----- Information shown

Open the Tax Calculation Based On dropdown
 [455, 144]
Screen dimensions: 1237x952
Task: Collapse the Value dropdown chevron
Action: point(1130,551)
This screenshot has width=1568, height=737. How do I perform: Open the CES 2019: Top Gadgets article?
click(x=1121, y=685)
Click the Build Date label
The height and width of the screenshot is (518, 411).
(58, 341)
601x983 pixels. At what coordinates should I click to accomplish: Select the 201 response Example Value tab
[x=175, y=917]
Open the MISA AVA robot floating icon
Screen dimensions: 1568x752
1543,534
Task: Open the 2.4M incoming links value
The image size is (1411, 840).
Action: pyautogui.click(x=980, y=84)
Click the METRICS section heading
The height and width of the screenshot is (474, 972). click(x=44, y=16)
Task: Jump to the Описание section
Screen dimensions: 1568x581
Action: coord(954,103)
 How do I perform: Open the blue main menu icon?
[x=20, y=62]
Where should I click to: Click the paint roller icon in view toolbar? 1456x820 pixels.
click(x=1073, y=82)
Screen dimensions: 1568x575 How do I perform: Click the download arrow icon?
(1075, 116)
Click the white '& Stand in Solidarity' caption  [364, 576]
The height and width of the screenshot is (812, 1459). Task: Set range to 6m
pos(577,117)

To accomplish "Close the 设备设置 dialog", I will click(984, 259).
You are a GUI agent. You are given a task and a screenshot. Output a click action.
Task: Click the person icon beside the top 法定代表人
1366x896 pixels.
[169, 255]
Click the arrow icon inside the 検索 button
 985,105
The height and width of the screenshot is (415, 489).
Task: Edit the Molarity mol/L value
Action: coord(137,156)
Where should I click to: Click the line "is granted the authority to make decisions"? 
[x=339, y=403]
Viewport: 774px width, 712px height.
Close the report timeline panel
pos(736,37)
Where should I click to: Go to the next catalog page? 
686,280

----------

▶ **Assignment**: Print each line of the data exactly as it was written.

▶ **Your response**:
Open the Tax Calculation Based On dropdown
 [455, 144]
Screen dimensions: 1237x952
Task: Collapse the Value dropdown chevron
Action: point(1130,551)
This screenshot has width=1568, height=737. How do I perform: Open the CES 2019: Top Gadgets article?
click(x=1121, y=685)
Click the Build Date label
The height and width of the screenshot is (518, 411).
(58, 341)
601x983 pixels. At what coordinates should I click to accomplish: Select the 201 response Example Value tab
[x=175, y=917]
Open the MISA AVA robot floating icon
Screen dimensions: 1568x752
1543,534
Task: Open the 2.4M incoming links value
The image size is (1411, 840).
Action: pyautogui.click(x=980, y=84)
Click the METRICS section heading
The height and width of the screenshot is (474, 972). click(x=44, y=16)
Task: Jump to the Описание section
Screen dimensions: 1568x581
Action: coord(954,103)
 How do I perform: Open the blue main menu icon?
[x=20, y=62]
Where should I click to: Click the paint roller icon in view toolbar? 1456x820 pixels.
click(x=1073, y=82)
Screen dimensions: 1568x575 How do I perform: Click the download arrow icon?
(1075, 116)
Click the white '& Stand in Solidarity' caption  [364, 576]
The height and width of the screenshot is (812, 1459). Task: Set range to 6m
pos(577,117)

To accomplish "Close the 设备设置 dialog", I will click(984, 259).
You are a GUI agent. You are given a task and a screenshot. Output a click action.
Task: Click the person icon beside the top 法定代表人
1366x896 pixels.
[169, 255]
Click the arrow icon inside the 検索 button
 985,105
The height and width of the screenshot is (415, 489).
Task: Edit the Molarity mol/L value
Action: coord(137,156)
Where should I click to: Click the line "is granted the authority to make decisions"? 
[x=339, y=403]
Viewport: 774px width, 712px height.
Close the report timeline panel
pos(736,37)
Where should I click to: Go to the next catalog page? 
686,280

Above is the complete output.